To make the fixations relevant, I compared Belinda’s lock to a sports autograph. Autographs are big business and, if you’ve kept up with football news recently, you’ll know that the lure of the money that autographs can bring has gotten several high profile football players in trouble in recent years (Texas A&M’s Johnny Manziel, Florida State’s James Winston, Georgia’s Todd Gurley). I think people desire autographs for the same reason that the Baron wants Belinda’s lock: it’s a physical link to the transcendent power that the athlete represents. By touching a fragment of the divine, fans can imagine themselves transcending the physical realm as great sports people seem to do. Wearing an athlete’s jersey works in a related way.

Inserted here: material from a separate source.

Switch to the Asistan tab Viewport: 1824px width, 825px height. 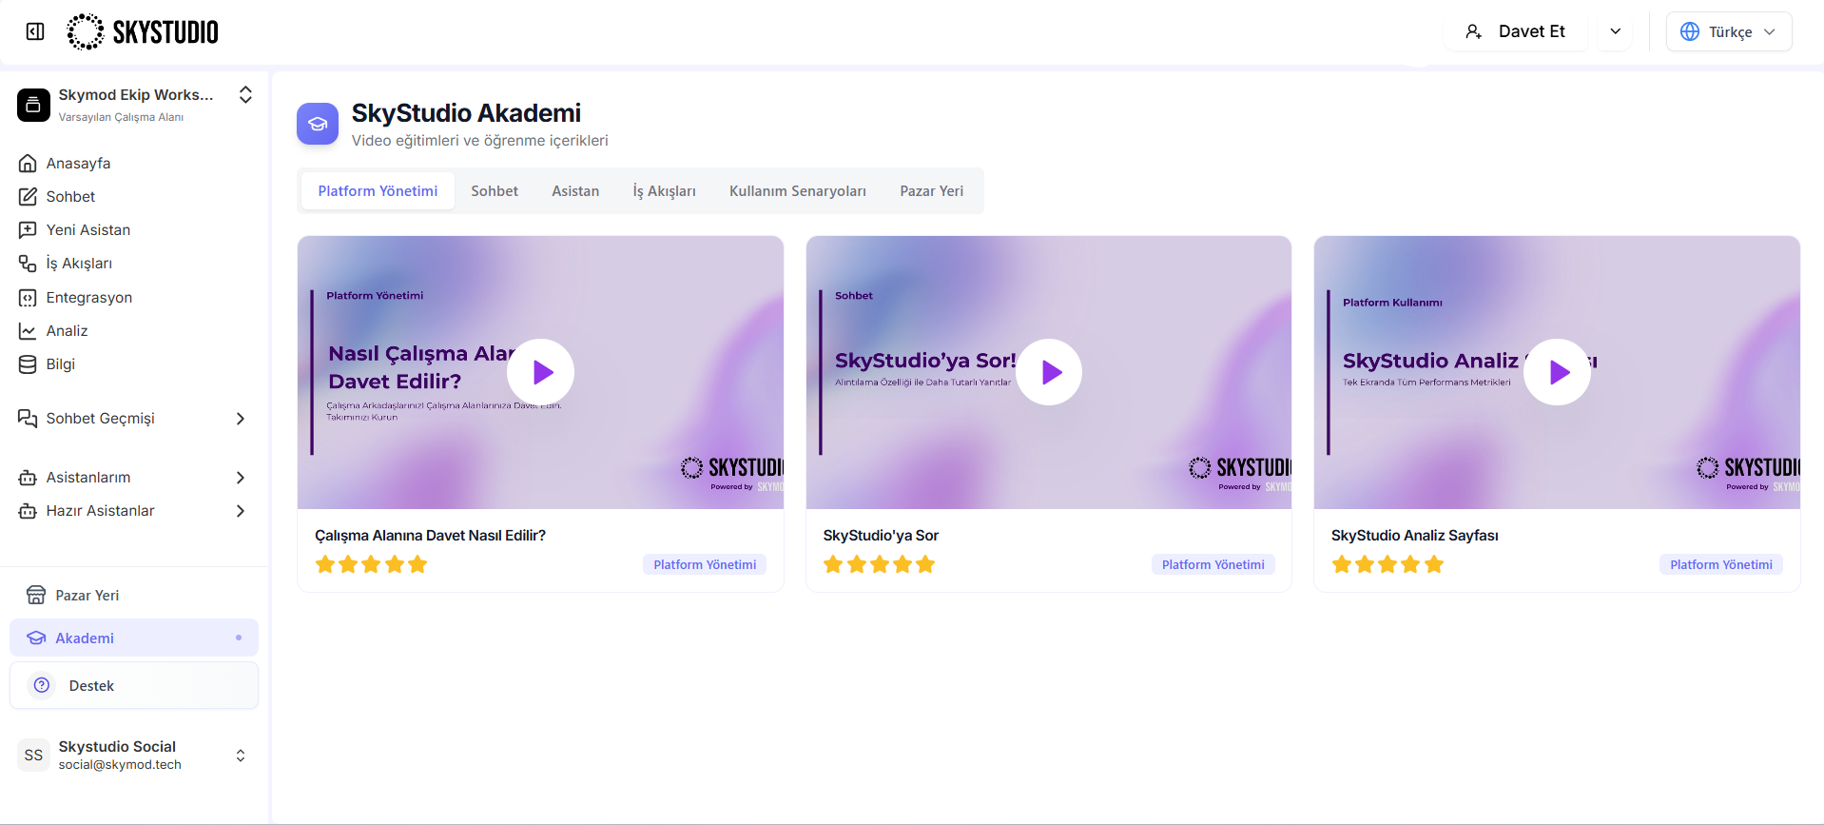575,191
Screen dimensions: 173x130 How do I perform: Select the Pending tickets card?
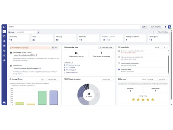pos(65,38)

In Rape of the Lock, the Baron longs for Belinda’s transcendence and thinks that, if he owns even a piece of her, he will be wafted up into the same sylphan realms. He feels trapped in darkness and thinks that she can release him.
She is not the first woman about whom he has thought this. With each of his love affairs, he has obtained a physical token: “three garters, half a pair of gloves, and all the trophies of his former loves.” With each he has been disappointed and we know that he will be disappointed again. Here he is eyeing Belinda:
The Adventrous Baron the bright Locks admir’d,
He saw, he wish’d, and to the Prize aspir’d:
Pope makes clear that the initial high the Baron feels, which fills him with a sense of power, is evanescent, just as the thrill of obtaining an autograph quickly passes away. Once the beauty fades or the athlete declines, one searches around for other tokens to fill the void. Pope emphasizes the evanescence in the following passage where the Baron discovers he has lost the lock:
Some thought it mounted to the Lunar Sphere
Since all things lost on Earth, are treasur’d there.
There Heroe’s Wits are kept in pondrous Vases
And Beau’s in Snuff-boxes and Tweezer-Cases.
There broken Vows, and Death-bed Alms are found,
And Lovers Hearts with ends of Riband bound;
The Courtiers Promises, and Sick Man’s Pray’rs
The Smiles of Harlots, and the Tears of Heirs,
Cages for Gnats, and Chains to Yoak a Flea;
Dry’d Butterflies, and Tomes of Casuistry.
The passage is an echo of the Paradise of Fools passage in Book III of Paradise Lost, set on the backside of the moon. The treasured trophy of today ends up in the forgotten attic box of tomorrow. Before that stage is reached, however, “little men” like the Baron unleash a lot of havoc with their desiring.